ウォブラー症候群の原因や症状、そして治療法
ウォブラー症候群、または後部頚髄狭窄症(CSM)は 脊柱の病気で主に大型犬がかかりやすい傾向にあります。早期診断・早期治療に失敗すると、後遺症や神経系の欠損などの危険性も伴う恐ろしい病気です。ということで、この記事ではそんなウォブラー症候群の原因や症状をご紹介しますので、どのように治療していけば良いかを覚えておきましょう。
ウォブラー症候群の特徴と症状
ウォブラー症候群は犬の神経系にダメージを与え、運動機能を低下させる様々な変性疾患を伴う病気であり、脊柱や首の神経が圧迫されるたびに症状が悪化していきます (脊髄症)。
症状が目に見えるようになるのは、犬が自分の首に違和感を感じ始めてからで、残念ながらこれも中々気づきにくいものです。このような分かりにくさがあるからこそ、神経系の病気は深刻な段階になってから発見されることが多いのでしょう。この病気でも、早期に発見されることは少なく、多くの場合がバランス感覚を失いフラフラ歩きしている愛犬の姿を見てからです。そんなウォブラー症候群の症状を一度ここでも確認してみましょう。
- 不安定でフラフラ歩く。
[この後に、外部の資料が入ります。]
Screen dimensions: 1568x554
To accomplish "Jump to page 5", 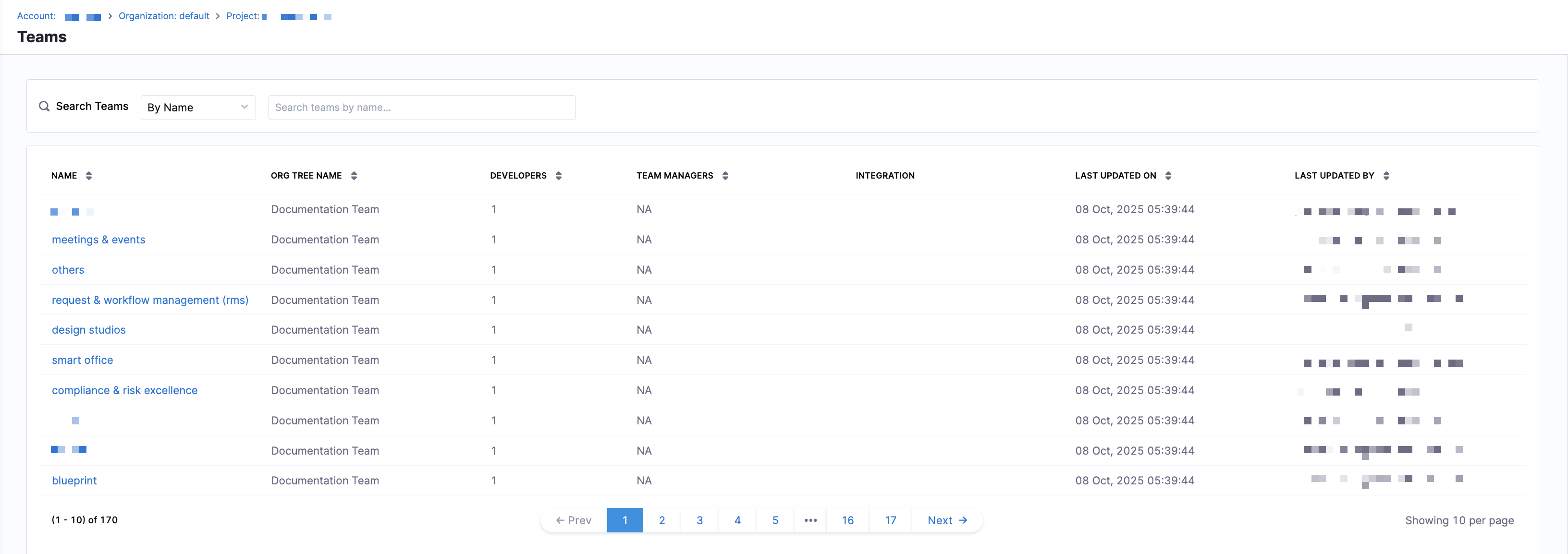I will 775,520.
歩幅も狭い。
- 首に痛み、またはコリ
- 肩と前足の筋肉量が減る
- 疲労感・虚弱
- 全身、もしくは一部の麻痺
- 前足、後ろ足の腫れ
- 起き上がったり動き回るのが困難
ウォブラー症候群:原因と遺伝的要因
脊髄症は脊柱あたりの骨格が弱くなることで発達する病気だと言われています。大体の場合、骨の奇形や椎間板の脱臼が直接的な原因となるようです。しかしこれは脊髄症の話であり、ウォブラー症候群が何によって引き起こされるのかはまだ定かになっていません。しかし現代医学が分かっている範囲ではどうやら遺伝的要因が鍵を握っている模様です。
というのも、ウォブラー症候群の患者のうちおよそ半数がドーベルマン、マスティフ、グレートデーンで占められているのです。他にもまたアイリッシュ・ウルフハウンド、バセットハウンド、ロットウェイラーなども、ウォブラー症候群にかかりやすい傾向にあります。
ここから読み取れるもう一つの要因は、犬のサイズです。研究によると、大型犬の体躯が急激に成長する際に、このような変性疾患に対して脆弱な体になってしまう可能性があるとのことです。確かに、ウォブラー症候群にかかったワンちゃんのおよそ70%が大型犬であるという報告もあります。とはいえ、ヨークシャやピンシャー、チワワなどの小型犬がウォブラー症候群になったケースも存在していますので油断は大敵です。
犬のウォブラー症候群の診察について
獣医師さんは脊柱や脊髄を診察する様々な方法を持っており、放射線や断層撮影、MRIや脊髄造影技術などもそれに含まれています。また血液検査や尿検査、遺伝子プロファイルや過去の病気などを鑑みて、他の病気の可能性も探ってくれるでしょう。
犬のウォブラー症候群の治療について
ウォブラー症候群の治療には脊柱にかかる圧迫を和らげるための手術が伴います。手術の難易度は、ワンちゃんの健康状態や圧迫されている箇所によって変わってきますので、もし虚弱体質だったりお年寄りのワンちゃんなら手術を受けられない可能性もあります。これは、手術が失敗した際の死亡率、神経系に与えられる後遺症のリスクがかなり高いため、むしろ手術をしない方が安全だと医師が判断した場合です。
もし手術をしないとなれば、歩行セラピーを行い少しでも痛みを和らげ、幸せな日常生活を送れるような方針に転換しないといけません。
手術からの回復
術後の完全回復までには、2ヶ月から3ヶ月の時間を要します。その間にも、骨をちゃんとくっつかせる為にワンちゃんが飛び跳ねたり走ったりしないよう気をつけなければなりません。と同時に、安全な体制で横になれるような柔らかい寝床を用意してあげましょう。理想的には、ワンちゃんが術後に怪我をしないよう暫くは誰かの監視の元暮らしていけるような環境を整えたいところです。
また、術後の回復を早めるには運動セラピーが効果的です。これは運動不足による筋力の低下や萎縮を防ぐことにも繋がります。
ウォブラー症候群を予防することはできる?
先ほどもお伝えした通り、ウォブラー症候群は遺伝的要因が深く関係していると言われていますので、残念ながら具体的な予防法はありません。それでも愛犬の体や免疫システムを強くして、健康に保ってあげることはできます。その為には定期的な運動に加えて、栄養バランスの取れた食事を与えることが必要不可欠と言えるでしょう。また動物病院に頻繁に通って、予防薬を処方してもらえないか相談してみましょう。